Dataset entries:
-----

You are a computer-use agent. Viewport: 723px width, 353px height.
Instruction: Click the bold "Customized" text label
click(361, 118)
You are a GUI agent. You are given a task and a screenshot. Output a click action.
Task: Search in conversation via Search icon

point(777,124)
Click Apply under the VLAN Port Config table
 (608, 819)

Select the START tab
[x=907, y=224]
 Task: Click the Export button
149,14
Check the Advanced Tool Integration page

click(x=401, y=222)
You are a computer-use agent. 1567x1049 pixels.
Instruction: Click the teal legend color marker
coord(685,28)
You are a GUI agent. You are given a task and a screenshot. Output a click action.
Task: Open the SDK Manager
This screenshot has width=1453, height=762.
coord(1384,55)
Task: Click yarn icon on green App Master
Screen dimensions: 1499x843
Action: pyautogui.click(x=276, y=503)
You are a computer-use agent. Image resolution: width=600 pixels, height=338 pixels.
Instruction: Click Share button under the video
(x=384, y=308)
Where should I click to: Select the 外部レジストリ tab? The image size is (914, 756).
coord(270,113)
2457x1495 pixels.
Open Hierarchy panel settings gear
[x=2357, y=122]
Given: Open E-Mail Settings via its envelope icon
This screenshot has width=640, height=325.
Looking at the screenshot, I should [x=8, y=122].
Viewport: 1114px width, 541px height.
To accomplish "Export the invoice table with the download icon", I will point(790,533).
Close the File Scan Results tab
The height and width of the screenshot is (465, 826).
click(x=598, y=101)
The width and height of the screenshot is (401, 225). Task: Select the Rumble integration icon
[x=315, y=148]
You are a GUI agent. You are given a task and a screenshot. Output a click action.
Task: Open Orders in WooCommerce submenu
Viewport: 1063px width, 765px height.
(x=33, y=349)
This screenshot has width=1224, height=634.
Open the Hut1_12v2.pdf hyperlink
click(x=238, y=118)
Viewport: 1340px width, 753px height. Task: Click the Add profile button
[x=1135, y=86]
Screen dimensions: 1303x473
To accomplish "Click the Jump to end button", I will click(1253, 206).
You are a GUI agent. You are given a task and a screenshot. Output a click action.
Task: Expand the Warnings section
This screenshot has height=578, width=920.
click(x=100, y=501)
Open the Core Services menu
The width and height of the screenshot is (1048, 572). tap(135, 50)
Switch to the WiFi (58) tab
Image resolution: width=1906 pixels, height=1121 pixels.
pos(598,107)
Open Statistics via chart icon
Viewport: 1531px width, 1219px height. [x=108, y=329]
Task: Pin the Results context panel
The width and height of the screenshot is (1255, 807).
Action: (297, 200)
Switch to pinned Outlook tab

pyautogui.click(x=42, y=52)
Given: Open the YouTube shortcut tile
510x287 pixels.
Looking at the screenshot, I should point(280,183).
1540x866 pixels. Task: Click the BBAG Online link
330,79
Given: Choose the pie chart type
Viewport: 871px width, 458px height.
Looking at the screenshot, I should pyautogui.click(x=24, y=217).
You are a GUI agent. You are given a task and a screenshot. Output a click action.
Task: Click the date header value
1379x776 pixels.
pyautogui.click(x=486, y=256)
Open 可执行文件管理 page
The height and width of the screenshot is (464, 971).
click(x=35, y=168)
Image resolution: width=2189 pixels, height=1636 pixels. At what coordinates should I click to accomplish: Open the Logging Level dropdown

-----

All entries must come back exactly as they were written.

You are a computer-use agent. Viewport: 723px width, 353px height.
Instruction: Click the bold "Customized" text label
click(361, 118)
You are a GUI agent. You are given a task and a screenshot. Output a click action.
Task: Search in conversation via Search icon

point(777,124)
Click Apply under the VLAN Port Config table
 (608, 819)

Select the START tab
[x=907, y=224]
 Task: Click the Export button
149,14
Check the Advanced Tool Integration page

click(x=401, y=222)
You are a computer-use agent. 1567x1049 pixels.
Instruction: Click the teal legend color marker
coord(685,28)
You are a GUI agent. You are given a task and a screenshot. Output a click action.
Task: Open the SDK Manager
This screenshot has width=1453, height=762.
coord(1384,55)
Task: Click yarn icon on green App Master
Screen dimensions: 1499x843
Action: pyautogui.click(x=276, y=503)
You are a computer-use agent. Image resolution: width=600 pixels, height=338 pixels.
Instruction: Click Share button under the video
(x=384, y=308)
Where should I click to: Select the 外部レジストリ tab? The image size is (914, 756).
coord(270,113)
2457x1495 pixels.
Open Hierarchy panel settings gear
[x=2357, y=122]
Given: Open E-Mail Settings via its envelope icon
This screenshot has width=640, height=325.
Looking at the screenshot, I should [x=8, y=122].
Viewport: 1114px width, 541px height.
To accomplish "Export the invoice table with the download icon", I will point(790,533).
Close the File Scan Results tab
The height and width of the screenshot is (465, 826).
click(x=598, y=101)
The width and height of the screenshot is (401, 225). Task: Select the Rumble integration icon
[x=315, y=148]
You are a GUI agent. You are given a task and a screenshot. Output a click action.
Task: Open Orders in WooCommerce submenu
Viewport: 1063px width, 765px height.
(x=33, y=349)
This screenshot has width=1224, height=634.
Open the Hut1_12v2.pdf hyperlink
click(x=238, y=118)
Viewport: 1340px width, 753px height. Task: Click the Add profile button
[x=1135, y=86]
Screen dimensions: 1303x473
To accomplish "Click the Jump to end button", I will click(1253, 206).
You are a GUI agent. You are given a task and a screenshot. Output a click action.
Task: Expand the Warnings section
This screenshot has height=578, width=920.
click(x=100, y=501)
Open the Core Services menu
The width and height of the screenshot is (1048, 572). tap(135, 50)
Switch to the WiFi (58) tab
Image resolution: width=1906 pixels, height=1121 pixels.
pos(598,107)
Open Statistics via chart icon
Viewport: 1531px width, 1219px height. [x=108, y=329]
Task: Pin the Results context panel
The width and height of the screenshot is (1255, 807).
Action: (297, 200)
Switch to pinned Outlook tab

pyautogui.click(x=42, y=52)
Given: Open the YouTube shortcut tile
510x287 pixels.
Looking at the screenshot, I should point(280,183).
1540x866 pixels. Task: Click the BBAG Online link
330,79
Given: Choose the pie chart type
Viewport: 871px width, 458px height.
Looking at the screenshot, I should pyautogui.click(x=24, y=217).
You are a GUI agent. You are given a task and a screenshot. Output a click action.
Task: Click the date header value
1379x776 pixels.
pyautogui.click(x=486, y=256)
Open 可执行文件管理 page
The height and width of the screenshot is (464, 971).
click(x=35, y=168)
Image resolution: width=2189 pixels, height=1636 pixels. At what coordinates should I click to accomplish: Open the Logging Level dropdown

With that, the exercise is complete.